Pay a visit to Arquivo Municipal de Lisboa | Fotográfico, where you can, until September, see the exhibition fotografias de trabalho. e outros desenhos (working photographs and other drawings), of Carlos Nogueira (b. 1947- Mozambique), with the curatorship of Paula Pinto and Sofia Castro.
After sporadic experiences, this is the first photography-devoted intervention. It’s a subtle show, showing 30 years of work, and despite his regular exhibitions, he still remains in the back seat in the artistic context.
The photographic support as a central element does not make this unique in terms of approach. It implicitly contains references to sculpture and drawing, an allusion articulated with a nature-surrounded environment, and explores abstract sketches through spatial and visual dynamic and reinventing formulations. This set has two kinds of work: a selection of photographs produced in different moments of his career and a collection of postcards, both are close to a visual essence, with sculpture in the background.
The language used does not work by itself. The image as an end product is not of his interest, rather as a continuous line, an object in transformation, in a permanent and successive discovery. His photos do not unveil a definitive status, instead they imply narratives that allow themselves to be spotted.
My work is focused on issues with tectonic and poetic roots, where concepts such as permanence, ephemeral and sacred are everlasting axes. (C. Nogueira)
We should emphasize his installation-type work, using rigid material alongside fragile components based on a purified language. Actually, this was the field in which he became known, side-lined by design, embedded in literary texts of poetic character. “To draw is to think. It’s also about writing, face and memory as a process of feeling and acting”, according to the artist. This is why his written pieces often appear in the titles of exhibitions and pieces; as we can see in the anthological o lugar das coisas (a place for all things) at the Gulbenkian Foundation.
Not too far from Arquivo, in Jardim das Galveias, we find a piece of his, permanently placed, Nunca mais olhaste o céu (You stopped looking at the sky), that was part of the show A noite e branco (The night and white) at Pavilhão Branco. This space presents dense rectangular volumes, with fierce geometric lines, open at the top, perhaps to allow the sculptures to be in direct touch with the sky.
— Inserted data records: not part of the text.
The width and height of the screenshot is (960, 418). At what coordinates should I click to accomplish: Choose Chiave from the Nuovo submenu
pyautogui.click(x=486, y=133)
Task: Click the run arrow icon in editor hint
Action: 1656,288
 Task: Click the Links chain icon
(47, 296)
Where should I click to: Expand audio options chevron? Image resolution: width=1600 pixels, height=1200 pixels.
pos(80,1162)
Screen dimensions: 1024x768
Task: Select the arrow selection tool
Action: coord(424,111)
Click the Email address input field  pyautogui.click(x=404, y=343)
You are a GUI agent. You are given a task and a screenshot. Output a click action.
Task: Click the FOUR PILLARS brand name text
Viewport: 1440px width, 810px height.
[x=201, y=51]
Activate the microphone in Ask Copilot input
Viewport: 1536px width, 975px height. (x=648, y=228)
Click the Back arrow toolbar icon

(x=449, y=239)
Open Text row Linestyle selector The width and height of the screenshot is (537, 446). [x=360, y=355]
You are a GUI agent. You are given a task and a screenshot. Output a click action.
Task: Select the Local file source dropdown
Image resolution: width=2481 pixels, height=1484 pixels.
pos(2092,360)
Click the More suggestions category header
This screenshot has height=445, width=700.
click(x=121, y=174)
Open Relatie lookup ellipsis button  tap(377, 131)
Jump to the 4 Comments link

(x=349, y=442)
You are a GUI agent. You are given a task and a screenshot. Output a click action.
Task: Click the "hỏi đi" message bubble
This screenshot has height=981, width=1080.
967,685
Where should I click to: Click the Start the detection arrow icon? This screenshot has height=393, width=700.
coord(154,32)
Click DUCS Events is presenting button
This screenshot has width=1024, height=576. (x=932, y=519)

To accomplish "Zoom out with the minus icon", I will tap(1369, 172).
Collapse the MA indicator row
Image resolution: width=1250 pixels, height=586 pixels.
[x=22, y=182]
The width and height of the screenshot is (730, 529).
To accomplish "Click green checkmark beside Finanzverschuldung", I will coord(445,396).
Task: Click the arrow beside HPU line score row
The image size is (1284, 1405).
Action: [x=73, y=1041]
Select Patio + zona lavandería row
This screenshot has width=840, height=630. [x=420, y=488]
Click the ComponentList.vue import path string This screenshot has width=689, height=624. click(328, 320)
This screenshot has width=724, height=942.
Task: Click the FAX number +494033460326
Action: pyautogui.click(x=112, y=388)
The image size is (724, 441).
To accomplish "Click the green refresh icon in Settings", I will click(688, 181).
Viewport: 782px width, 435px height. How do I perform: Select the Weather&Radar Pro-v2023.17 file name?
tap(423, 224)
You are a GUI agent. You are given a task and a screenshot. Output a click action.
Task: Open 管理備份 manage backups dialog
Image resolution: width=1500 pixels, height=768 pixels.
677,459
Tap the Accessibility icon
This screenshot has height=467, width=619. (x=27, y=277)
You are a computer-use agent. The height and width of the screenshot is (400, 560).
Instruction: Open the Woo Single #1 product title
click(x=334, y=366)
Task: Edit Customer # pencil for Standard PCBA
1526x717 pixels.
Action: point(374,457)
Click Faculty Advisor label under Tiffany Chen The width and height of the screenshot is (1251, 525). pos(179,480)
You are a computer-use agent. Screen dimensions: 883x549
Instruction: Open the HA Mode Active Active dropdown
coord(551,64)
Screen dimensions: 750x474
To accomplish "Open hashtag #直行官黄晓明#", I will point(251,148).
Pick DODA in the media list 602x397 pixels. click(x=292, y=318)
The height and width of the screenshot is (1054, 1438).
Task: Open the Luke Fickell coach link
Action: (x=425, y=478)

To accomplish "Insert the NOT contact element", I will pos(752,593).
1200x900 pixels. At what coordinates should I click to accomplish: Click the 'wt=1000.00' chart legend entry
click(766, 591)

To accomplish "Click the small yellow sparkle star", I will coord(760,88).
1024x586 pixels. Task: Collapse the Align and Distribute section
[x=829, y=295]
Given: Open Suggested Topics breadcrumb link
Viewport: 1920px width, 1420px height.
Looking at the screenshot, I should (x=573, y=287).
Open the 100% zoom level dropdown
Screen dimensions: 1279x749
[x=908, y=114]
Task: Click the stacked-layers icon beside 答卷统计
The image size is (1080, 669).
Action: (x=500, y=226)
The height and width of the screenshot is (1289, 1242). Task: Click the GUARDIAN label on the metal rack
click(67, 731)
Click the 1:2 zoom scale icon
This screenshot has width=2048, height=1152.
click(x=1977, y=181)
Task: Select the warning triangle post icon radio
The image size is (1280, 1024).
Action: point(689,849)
The reference to the house is one the most common traits in his projects, in an allusion to the construction, the location, the space of things close to architectural structures, playing with light, water and sound. The volumes are formed by parallel laths, where light has an active role in sculpture, attracting the eyes of the spectator towards the big planes. As the author insists: “I’m interested in light. The geometry of time and the irreversibility of thought”. If the world is an unknown creator’s effort, the house is certainly a man’s work. Carlos Nogueira uses this to ascertain the origin of poetry: the art of edifying and inhabiting places in the world.
The show raises questions about the process between object/picture and original/reproduction. It establishes the uniqueness of the gesture, something typical since the beginning of his career, with the early years being marked by a performative action.
In another exercise, the images here photographed fixate simple, short-lived moments. The photographs as works of art are presented as an integral part of the process, without beginning or end, simultaneously assuming themselves as documental records that opt for the sensory universe.
These are works of author that the artist has been registering since the 70s, under an affinity for the ownership and recombination of objects.
Carlos Nogueira has gathered fragments for years, until they find their place as works of art, and he keeps taking a singular path, now emerging equal to himself in an undeniable and formal coherence. In the background, this exhibition can somehow be seen as a return to his origins, where ephemerality prevails against what is definitive.